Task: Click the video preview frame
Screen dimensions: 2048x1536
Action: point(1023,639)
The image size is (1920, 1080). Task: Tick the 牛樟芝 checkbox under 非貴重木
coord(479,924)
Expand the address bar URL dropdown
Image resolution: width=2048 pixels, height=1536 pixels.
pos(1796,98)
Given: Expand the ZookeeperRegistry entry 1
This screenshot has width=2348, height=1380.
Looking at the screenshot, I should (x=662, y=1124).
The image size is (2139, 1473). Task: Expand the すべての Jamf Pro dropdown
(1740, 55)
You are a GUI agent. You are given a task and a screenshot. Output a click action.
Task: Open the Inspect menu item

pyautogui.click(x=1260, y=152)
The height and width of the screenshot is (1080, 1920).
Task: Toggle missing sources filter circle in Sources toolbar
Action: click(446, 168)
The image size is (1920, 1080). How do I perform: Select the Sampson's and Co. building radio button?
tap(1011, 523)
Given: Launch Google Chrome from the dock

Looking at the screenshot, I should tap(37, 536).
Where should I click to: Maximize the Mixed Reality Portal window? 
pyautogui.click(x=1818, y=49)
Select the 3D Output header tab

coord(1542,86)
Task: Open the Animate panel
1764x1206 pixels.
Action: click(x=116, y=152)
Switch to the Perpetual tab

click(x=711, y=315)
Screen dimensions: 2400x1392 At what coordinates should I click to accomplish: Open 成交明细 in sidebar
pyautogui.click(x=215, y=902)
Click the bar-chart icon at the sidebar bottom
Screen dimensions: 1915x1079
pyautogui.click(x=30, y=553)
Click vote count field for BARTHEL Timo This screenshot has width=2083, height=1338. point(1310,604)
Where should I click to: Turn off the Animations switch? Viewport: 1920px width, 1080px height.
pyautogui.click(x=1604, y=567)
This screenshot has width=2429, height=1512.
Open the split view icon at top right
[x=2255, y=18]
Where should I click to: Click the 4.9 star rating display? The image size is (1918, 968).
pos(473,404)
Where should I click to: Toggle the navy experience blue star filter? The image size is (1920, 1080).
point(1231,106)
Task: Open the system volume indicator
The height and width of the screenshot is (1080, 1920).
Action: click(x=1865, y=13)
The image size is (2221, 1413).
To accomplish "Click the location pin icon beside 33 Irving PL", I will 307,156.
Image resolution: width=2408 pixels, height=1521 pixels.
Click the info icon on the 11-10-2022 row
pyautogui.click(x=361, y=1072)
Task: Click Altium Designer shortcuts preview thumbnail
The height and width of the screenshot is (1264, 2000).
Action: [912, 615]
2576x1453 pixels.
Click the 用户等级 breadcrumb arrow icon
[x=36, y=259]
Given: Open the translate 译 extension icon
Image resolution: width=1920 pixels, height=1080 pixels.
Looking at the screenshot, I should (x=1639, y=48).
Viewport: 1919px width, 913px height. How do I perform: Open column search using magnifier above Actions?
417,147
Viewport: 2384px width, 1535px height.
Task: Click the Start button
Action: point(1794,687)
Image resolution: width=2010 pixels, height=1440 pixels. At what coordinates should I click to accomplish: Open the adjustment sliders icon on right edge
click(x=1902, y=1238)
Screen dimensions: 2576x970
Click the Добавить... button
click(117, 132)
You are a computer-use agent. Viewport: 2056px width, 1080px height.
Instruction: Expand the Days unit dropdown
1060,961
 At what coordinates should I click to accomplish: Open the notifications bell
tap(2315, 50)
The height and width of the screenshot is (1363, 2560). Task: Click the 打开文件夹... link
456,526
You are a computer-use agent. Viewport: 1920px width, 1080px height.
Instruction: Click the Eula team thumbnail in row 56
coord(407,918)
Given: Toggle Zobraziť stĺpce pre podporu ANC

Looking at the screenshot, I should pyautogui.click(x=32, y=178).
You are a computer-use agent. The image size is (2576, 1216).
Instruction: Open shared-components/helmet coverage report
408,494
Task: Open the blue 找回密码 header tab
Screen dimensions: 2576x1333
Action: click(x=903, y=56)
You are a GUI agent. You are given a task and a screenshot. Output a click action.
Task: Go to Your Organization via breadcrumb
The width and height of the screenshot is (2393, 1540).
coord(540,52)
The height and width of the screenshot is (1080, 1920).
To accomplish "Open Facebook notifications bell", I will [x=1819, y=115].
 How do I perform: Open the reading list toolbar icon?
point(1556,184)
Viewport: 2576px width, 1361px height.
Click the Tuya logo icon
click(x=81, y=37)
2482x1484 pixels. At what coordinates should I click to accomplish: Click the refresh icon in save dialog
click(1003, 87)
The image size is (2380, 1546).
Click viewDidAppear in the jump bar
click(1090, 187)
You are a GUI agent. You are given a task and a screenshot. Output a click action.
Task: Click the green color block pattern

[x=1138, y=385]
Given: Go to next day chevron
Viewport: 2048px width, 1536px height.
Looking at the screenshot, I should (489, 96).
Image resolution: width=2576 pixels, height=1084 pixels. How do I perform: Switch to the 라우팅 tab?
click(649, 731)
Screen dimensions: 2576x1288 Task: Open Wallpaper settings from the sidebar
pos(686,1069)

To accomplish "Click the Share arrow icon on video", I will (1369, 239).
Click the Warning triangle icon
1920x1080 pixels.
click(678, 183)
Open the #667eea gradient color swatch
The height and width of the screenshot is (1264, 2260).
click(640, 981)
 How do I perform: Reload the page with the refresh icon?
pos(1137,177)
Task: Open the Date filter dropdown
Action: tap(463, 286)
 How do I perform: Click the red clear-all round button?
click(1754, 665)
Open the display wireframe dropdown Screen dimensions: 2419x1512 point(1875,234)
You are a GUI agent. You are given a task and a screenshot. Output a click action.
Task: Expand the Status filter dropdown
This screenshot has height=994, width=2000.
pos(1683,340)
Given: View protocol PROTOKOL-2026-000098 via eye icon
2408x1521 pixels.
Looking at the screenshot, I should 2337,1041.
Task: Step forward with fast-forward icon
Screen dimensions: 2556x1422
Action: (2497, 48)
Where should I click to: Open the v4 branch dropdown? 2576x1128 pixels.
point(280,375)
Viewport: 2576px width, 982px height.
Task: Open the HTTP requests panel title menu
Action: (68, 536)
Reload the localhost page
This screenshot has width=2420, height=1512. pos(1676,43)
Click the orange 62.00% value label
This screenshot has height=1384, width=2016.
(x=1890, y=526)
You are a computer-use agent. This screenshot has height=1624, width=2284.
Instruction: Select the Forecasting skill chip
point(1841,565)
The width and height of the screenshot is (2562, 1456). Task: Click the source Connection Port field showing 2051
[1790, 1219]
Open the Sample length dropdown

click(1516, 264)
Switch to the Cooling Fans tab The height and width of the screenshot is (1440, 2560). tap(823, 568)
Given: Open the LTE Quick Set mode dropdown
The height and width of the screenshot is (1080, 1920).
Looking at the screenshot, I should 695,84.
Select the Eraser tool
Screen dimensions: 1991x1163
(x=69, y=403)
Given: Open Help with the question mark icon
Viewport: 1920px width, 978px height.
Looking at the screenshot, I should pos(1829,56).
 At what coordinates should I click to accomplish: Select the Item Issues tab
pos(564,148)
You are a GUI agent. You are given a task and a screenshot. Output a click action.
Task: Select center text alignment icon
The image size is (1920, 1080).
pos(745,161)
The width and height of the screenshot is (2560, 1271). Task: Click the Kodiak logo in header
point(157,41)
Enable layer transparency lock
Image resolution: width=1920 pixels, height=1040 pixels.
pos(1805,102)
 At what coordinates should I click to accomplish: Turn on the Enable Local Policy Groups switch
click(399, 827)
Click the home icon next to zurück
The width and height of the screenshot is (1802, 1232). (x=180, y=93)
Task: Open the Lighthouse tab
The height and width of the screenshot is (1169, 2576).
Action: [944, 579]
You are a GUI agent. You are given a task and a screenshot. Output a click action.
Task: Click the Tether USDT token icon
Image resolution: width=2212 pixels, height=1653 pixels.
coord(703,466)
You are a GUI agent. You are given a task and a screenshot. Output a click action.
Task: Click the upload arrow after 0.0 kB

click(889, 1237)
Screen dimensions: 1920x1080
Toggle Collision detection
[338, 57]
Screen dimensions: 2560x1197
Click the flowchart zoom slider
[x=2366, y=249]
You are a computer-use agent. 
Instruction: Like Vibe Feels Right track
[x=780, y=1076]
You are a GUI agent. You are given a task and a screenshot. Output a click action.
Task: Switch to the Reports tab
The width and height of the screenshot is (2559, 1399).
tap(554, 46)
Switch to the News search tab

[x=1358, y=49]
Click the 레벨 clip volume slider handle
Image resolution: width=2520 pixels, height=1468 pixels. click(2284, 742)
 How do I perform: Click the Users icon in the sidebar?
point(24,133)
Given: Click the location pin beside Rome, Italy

WHAT YOU WILL DO ->
State how many lines in the entries hold "preview", please, with no other words.

TASK ANSWER ->
2